In the entries that follow, locate the line with "Screen dimensions: 827x582", then restate that line and all later lines exactly as they appear, leaving pictures out.

§ **Recorded data**:
:::::
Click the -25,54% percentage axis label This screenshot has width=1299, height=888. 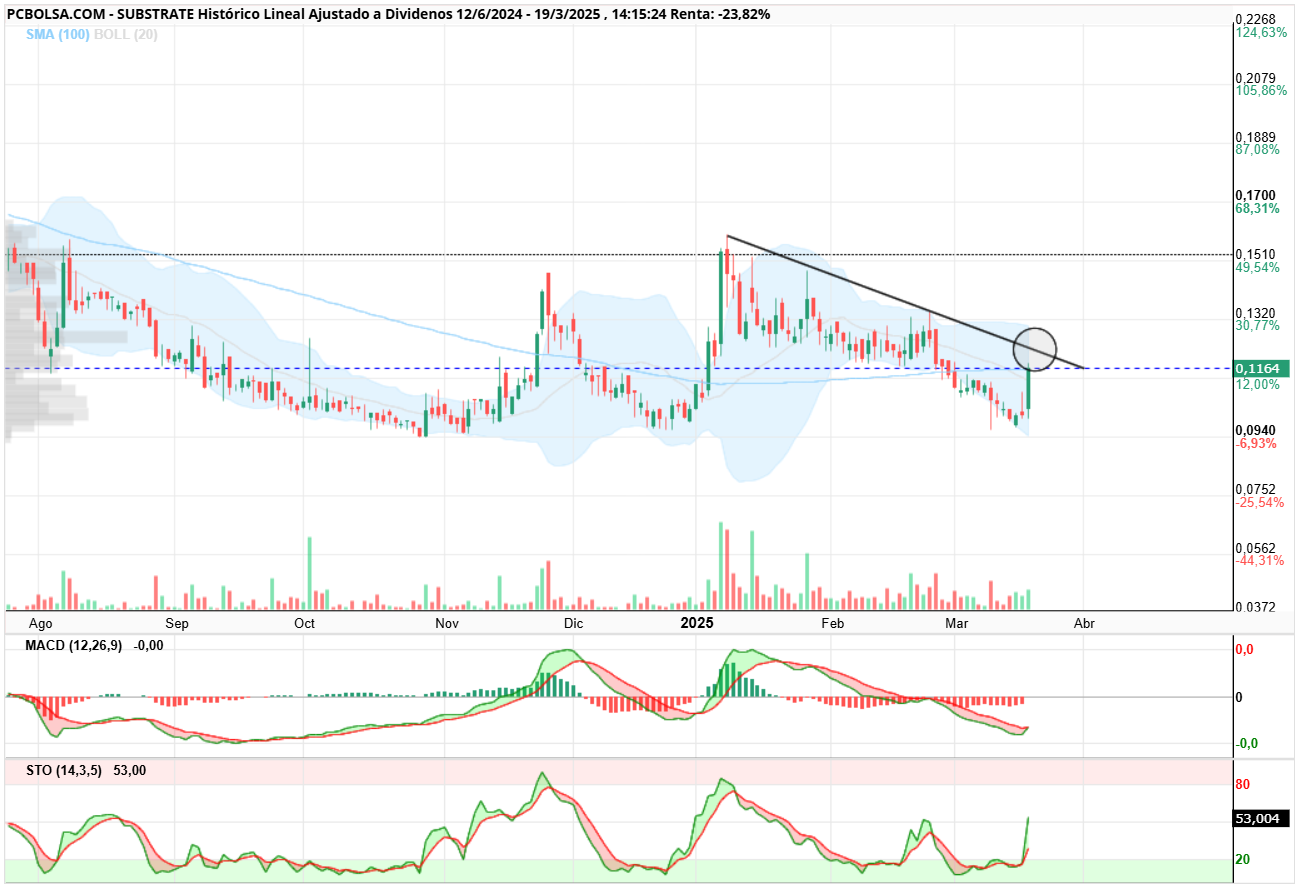(x=1258, y=502)
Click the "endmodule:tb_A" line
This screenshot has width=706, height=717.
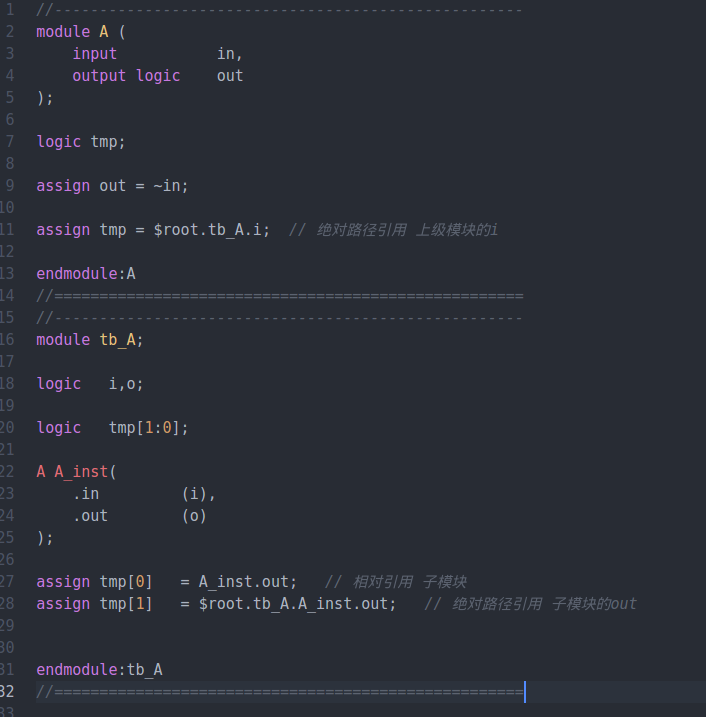pyautogui.click(x=99, y=669)
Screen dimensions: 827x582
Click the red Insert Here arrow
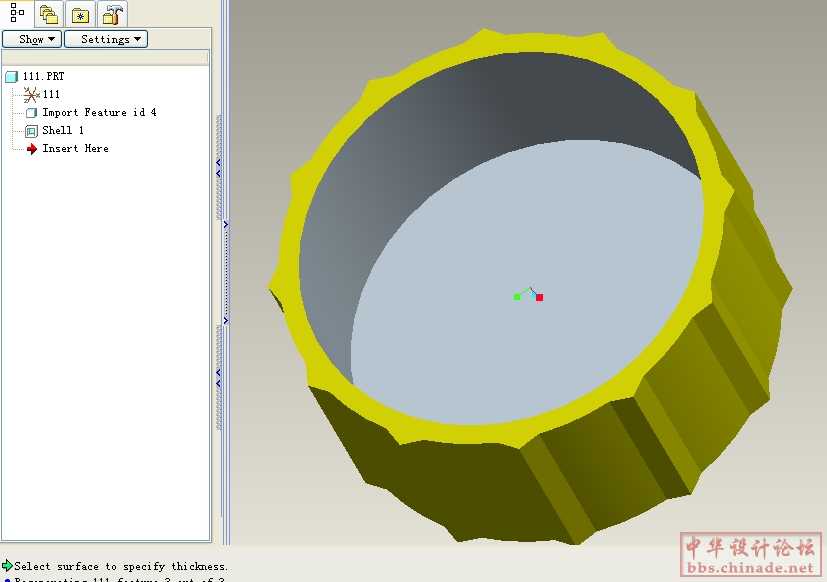coord(31,149)
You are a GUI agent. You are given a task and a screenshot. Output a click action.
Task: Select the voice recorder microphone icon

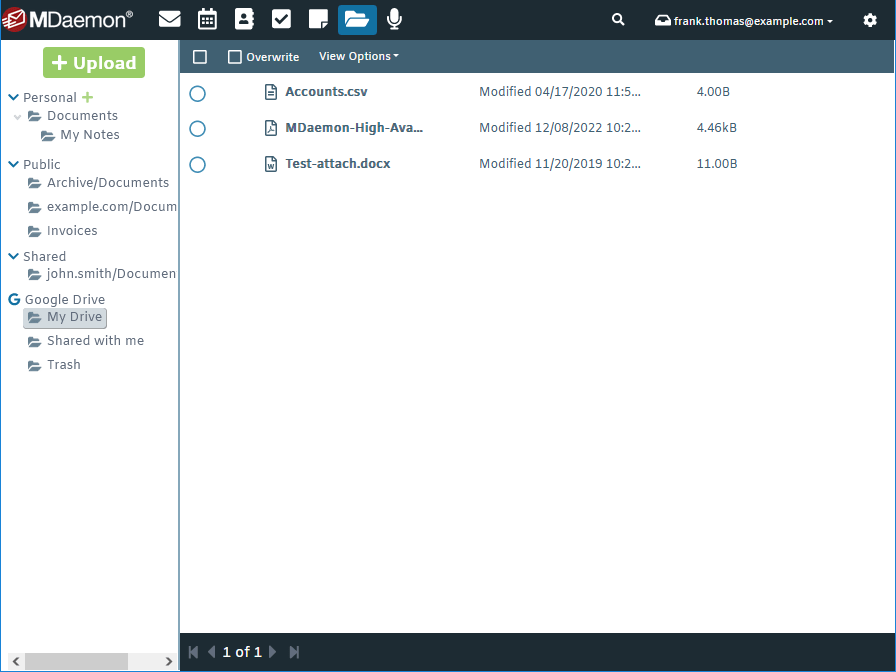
:::::
§ **Solution to the exercise**:
Screen dimensions: 827x582
Click the red Insert Here arrow
coord(31,149)
You are a GUI agent. You are given a task and a screenshot. Output a click action.
Task: Select the voice recorder microphone icon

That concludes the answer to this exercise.